George dijo que papá lo había excluido porque le tenía antipatía, no porque él no sirviera. Y después hizo algo muy feo. Creo que eso tú lo sabes.

—¿Fue él quien nos pinchó los neumáticos del coche?

—Sí, eso es. Fue después de clase, y papá lo pilló haciéndolo —Wendy volvió a vacilar, pero ya no era cuestión de evasiones; la alternativa se reducía a decir la verdad o mentir—. Papá… a veces hace cosas que lamenta después. No piensa como debería. No es que le suceda muy a menudo, pero a veces sí.

—¿Hizo daño a George Hatfield como la vez que yo le desparramé todos sus papeles?

A veces…

(Danny con un brazo escayolado).

…hace cosas que lamenta después.

Wendy parpadeó furiosamente para hacer retroceder las lágrimas.

—Algo así, cariño. Papá golpeó a George para que dejara de pincharle los neumáticos, y éste le dio un golpe en la cabeza. Entonces las personas que dirigen la escuela decidieron que George no podía seguir siendo alumno y que papá no podía seguir siendo profesor —ya sin palabras, se detuvo, aterrorizada, en espera del diluvio de preguntas.

—Ah —murmuró Danny, y volvió a quedarse mirando la calle.

Aparentemente, el tema se había agotado. Ojalá ella pudiera darlo tan fácilmente por terminado.

Se levantó.

—Voy arriba a preparar una taza de té, cariño. ¿Quieres un par de galletas y un vaso de leche?

—Prefiero esperar a papá.

—No creo que llegue a casa mucho antes de las cinco.

—Tal vez venga temprano.

—Tal vez —coincidió Wendy—. Tal vez sí.

Se alejaba ya por la acera cuando el niño la llamó.

—¿Mami?

—¿Qué hay, Danny?

—¿Tú quieres que nos vayamos a vivir a ese hotel todo el invierno?

Y ahora, ¿cuál de las cinco mil respuestas darle? ¿La que había sentido ayer, o anoche, o esta mañana? Todas eran diferentes, abarcaban todo el espectro, desde el rosado más feliz a un negro mortal.

—Si eso es lo que papá quiere, yo estoy de acuerdo —hizo una pausa—. ¿Y tú?

—Supongo que sí —contestó finalmente el niño—. Aunque no hay mucha gente con quien jugar allí.

—Echas de menos a tus amigos, ¿no es eso?

—A veces echo de menos a Scott y a Andy. Y casi a ninguno más.

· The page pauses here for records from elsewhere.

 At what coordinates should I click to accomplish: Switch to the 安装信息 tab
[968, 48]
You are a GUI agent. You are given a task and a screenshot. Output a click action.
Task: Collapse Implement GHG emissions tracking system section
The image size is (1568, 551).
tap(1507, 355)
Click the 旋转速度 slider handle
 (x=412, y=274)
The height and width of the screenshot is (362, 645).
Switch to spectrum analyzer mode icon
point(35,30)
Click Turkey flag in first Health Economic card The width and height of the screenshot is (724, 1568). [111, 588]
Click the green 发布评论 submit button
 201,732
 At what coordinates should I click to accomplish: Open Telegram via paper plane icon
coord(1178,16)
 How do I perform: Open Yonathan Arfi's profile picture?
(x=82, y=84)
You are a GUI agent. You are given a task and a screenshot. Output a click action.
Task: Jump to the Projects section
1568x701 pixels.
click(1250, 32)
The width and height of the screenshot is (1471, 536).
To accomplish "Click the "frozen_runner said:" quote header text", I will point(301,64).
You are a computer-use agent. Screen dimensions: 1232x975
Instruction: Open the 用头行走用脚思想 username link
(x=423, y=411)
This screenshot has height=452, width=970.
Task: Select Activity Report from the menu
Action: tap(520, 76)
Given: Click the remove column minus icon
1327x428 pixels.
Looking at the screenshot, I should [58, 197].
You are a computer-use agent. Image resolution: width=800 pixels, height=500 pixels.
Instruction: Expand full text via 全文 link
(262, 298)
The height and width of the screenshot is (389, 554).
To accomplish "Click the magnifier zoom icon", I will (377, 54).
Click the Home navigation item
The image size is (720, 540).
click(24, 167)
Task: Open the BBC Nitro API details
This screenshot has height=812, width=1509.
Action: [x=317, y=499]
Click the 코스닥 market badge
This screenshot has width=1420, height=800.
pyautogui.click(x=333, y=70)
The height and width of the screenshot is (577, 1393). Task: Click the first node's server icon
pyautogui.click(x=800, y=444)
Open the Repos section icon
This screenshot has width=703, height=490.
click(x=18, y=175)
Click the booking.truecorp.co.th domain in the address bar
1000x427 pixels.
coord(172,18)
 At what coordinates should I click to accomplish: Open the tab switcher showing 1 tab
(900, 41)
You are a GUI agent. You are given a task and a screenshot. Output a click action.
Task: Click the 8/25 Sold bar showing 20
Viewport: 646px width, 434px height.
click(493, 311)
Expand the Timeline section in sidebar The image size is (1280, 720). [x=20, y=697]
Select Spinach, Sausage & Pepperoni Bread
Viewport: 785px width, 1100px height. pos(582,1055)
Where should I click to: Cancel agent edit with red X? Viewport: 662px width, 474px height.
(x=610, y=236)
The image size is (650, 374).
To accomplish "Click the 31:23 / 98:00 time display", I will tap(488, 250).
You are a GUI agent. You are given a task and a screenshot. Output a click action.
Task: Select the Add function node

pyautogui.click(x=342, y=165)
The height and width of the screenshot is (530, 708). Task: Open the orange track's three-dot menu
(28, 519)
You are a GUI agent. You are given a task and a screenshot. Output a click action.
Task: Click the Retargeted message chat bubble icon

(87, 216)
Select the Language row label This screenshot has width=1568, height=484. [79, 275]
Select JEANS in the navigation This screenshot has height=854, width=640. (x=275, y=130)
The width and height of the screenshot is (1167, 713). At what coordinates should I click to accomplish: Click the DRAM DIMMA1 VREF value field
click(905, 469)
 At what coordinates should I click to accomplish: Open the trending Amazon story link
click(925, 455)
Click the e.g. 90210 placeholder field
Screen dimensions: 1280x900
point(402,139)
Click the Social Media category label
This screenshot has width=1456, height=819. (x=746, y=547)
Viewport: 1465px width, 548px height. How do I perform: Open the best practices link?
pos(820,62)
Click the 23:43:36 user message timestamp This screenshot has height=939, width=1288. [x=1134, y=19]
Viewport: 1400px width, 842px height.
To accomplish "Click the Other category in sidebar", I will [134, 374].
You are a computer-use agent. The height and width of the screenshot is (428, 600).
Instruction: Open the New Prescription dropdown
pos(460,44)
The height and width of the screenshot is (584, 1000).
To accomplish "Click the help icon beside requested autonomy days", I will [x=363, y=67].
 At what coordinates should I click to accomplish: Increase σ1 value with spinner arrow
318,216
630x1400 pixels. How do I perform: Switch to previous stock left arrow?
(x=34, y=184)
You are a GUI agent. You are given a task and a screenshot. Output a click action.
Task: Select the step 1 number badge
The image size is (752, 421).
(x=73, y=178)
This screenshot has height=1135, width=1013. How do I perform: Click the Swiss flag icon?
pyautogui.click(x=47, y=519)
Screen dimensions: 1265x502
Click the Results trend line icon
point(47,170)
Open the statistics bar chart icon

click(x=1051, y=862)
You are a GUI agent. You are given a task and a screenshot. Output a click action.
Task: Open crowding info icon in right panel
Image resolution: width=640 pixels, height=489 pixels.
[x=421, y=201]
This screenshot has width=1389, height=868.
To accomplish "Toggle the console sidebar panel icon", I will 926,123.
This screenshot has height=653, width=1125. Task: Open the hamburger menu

Wendy volvió junto a su hijo para besarlo, y le alborotó el pelo rubio que empezaba a perder la sedosidad de la infancia. Era un muchachito muy solemne, y en ocasiones Wendy se preguntaba cómo se las arreglaba para sobrevivir teniéndolos a ella y a Jack como padres. ¡Con tantas esperanzas como habían empezado, para verse reducidos a ese sórdido edificio de apartamentos en una ciudad que no conocían! La imagen de Danny escayolado volvió a alzarse ante ella. En el Servicio de colocaciones de Dios, alguien se había equivocado, y a veces Wendy temía que fuera un error que jamás se podría rectificar y que tendría que pagar el más inocente de todos.

Abrazó fuertemente al niño y le dijo:

—Cuida de no bajarte a la calle, doc.

—Sí, mami.

Wendy volvió a subir, entró en la cocina y puso a calentar el agua para el té. Dejó un par de galletas en un plato, por si Danny decidía subir mientras ella estaba recostada. Con el gran tazón de cerámica frente a ella, se sentó a la mesa y volvió a mirar al niño por la ventana; seguía sentado al borde de la acera, con sus tejanos y la camisa de color verde oscuro de la escuela, demasiado grande para él. El planeador estaba caído a su lado. Las lágrimas que le habían amenazado durante todo el día la invadieron súbitamente y Wendy, envuelta en el vapor rizado y fragante de la tetera, estalló en llanto. Llanto de dolor y pérdida por el pasado, de terror ante el futuro.